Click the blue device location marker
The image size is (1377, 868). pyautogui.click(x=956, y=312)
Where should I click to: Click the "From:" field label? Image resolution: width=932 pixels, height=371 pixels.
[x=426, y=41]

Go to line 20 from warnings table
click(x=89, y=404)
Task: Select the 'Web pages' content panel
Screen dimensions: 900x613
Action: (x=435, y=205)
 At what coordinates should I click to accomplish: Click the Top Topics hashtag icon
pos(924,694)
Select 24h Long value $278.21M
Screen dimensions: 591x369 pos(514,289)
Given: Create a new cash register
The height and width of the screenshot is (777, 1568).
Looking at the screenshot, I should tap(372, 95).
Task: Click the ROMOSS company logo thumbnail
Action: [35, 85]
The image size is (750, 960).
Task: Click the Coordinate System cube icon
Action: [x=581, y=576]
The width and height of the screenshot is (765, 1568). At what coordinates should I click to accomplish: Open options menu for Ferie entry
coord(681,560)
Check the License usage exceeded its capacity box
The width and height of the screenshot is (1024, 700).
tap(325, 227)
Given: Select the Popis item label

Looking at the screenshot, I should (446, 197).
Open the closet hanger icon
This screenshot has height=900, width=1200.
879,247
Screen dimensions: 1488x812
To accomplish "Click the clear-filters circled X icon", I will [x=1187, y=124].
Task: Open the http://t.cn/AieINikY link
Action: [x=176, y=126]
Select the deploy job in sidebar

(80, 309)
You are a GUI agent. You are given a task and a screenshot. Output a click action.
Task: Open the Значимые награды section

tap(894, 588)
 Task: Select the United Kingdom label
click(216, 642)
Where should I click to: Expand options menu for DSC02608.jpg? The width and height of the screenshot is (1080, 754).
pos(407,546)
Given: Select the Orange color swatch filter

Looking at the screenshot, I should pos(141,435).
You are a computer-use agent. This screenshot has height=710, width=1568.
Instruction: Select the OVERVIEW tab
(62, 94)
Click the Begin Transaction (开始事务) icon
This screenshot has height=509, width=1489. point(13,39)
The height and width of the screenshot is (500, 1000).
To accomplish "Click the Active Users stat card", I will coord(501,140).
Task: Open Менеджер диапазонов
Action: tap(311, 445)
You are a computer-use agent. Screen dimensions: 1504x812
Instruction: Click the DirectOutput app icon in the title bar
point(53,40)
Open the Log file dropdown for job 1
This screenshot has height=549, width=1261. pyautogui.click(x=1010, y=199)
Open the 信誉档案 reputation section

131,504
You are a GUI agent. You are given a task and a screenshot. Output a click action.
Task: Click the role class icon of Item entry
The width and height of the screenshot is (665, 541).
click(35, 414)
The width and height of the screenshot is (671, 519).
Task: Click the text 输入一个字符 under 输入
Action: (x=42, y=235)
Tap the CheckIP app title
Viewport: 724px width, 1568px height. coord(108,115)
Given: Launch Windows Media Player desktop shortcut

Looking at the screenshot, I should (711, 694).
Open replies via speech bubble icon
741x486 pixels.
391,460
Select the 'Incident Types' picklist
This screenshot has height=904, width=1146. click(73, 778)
--- --- ---
# [Work request]
Using the data above, print every record exactly as shown.

# [Answer for this exercise]
Click the blue device location marker
The image size is (1377, 868). pyautogui.click(x=956, y=312)
Where should I click to: Click the "From:" field label? Image resolution: width=932 pixels, height=371 pixels.
[x=426, y=41]

Go to line 20 from warnings table
click(x=89, y=404)
Task: Select the 'Web pages' content panel
Screen dimensions: 900x613
Action: (x=435, y=205)
 At what coordinates should I click to accomplish: Click the Top Topics hashtag icon
pos(924,694)
Select 24h Long value $278.21M
Screen dimensions: 591x369 pos(514,289)
Given: Create a new cash register
The height and width of the screenshot is (777, 1568).
Looking at the screenshot, I should tap(372, 95).
Task: Click the ROMOSS company logo thumbnail
Action: [35, 85]
The image size is (750, 960).
Task: Click the Coordinate System cube icon
Action: [x=581, y=576]
The width and height of the screenshot is (765, 1568). At what coordinates should I click to accomplish: Open options menu for Ferie entry
coord(681,560)
Check the License usage exceeded its capacity box
The width and height of the screenshot is (1024, 700).
tap(325, 227)
Given: Select the Popis item label

Looking at the screenshot, I should (446, 197).
Open the closet hanger icon
This screenshot has height=900, width=1200.
879,247
Screen dimensions: 1488x812
To accomplish "Click the clear-filters circled X icon", I will [x=1187, y=124].
Task: Open the http://t.cn/AieINikY link
Action: [x=176, y=126]
Select the deploy job in sidebar

(80, 309)
You are a GUI agent. You are given a task and a screenshot. Output a click action.
Task: Open the Значимые награды section

tap(894, 588)
 Task: Select the United Kingdom label
click(216, 642)
Where should I click to: Expand options menu for DSC02608.jpg? The width and height of the screenshot is (1080, 754).
pos(407,546)
Given: Select the Orange color swatch filter

Looking at the screenshot, I should pos(141,435).
You are a computer-use agent. This screenshot has height=710, width=1568.
Instruction: Select the OVERVIEW tab
(62, 94)
Click the Begin Transaction (开始事务) icon
This screenshot has height=509, width=1489. point(13,39)
The height and width of the screenshot is (500, 1000).
To accomplish "Click the Active Users stat card", I will coord(501,140).
Task: Open Менеджер диапазонов
Action: tap(311, 445)
You are a computer-use agent. Screen dimensions: 1504x812
Instruction: Click the DirectOutput app icon in the title bar
point(53,40)
Open the Log file dropdown for job 1
This screenshot has height=549, width=1261. pyautogui.click(x=1010, y=199)
Open the 信誉档案 reputation section

131,504
You are a GUI agent. You are given a task and a screenshot. Output a click action.
Task: Click the role class icon of Item entry
The width and height of the screenshot is (665, 541).
click(35, 414)
The width and height of the screenshot is (671, 519).
Task: Click the text 输入一个字符 under 输入
Action: (x=42, y=235)
Tap the CheckIP app title
Viewport: 724px width, 1568px height. coord(108,115)
Given: Launch Windows Media Player desktop shortcut

Looking at the screenshot, I should (711, 694).
Open replies via speech bubble icon
741x486 pixels.
391,460
Select the 'Incident Types' picklist
This screenshot has height=904, width=1146. click(73, 778)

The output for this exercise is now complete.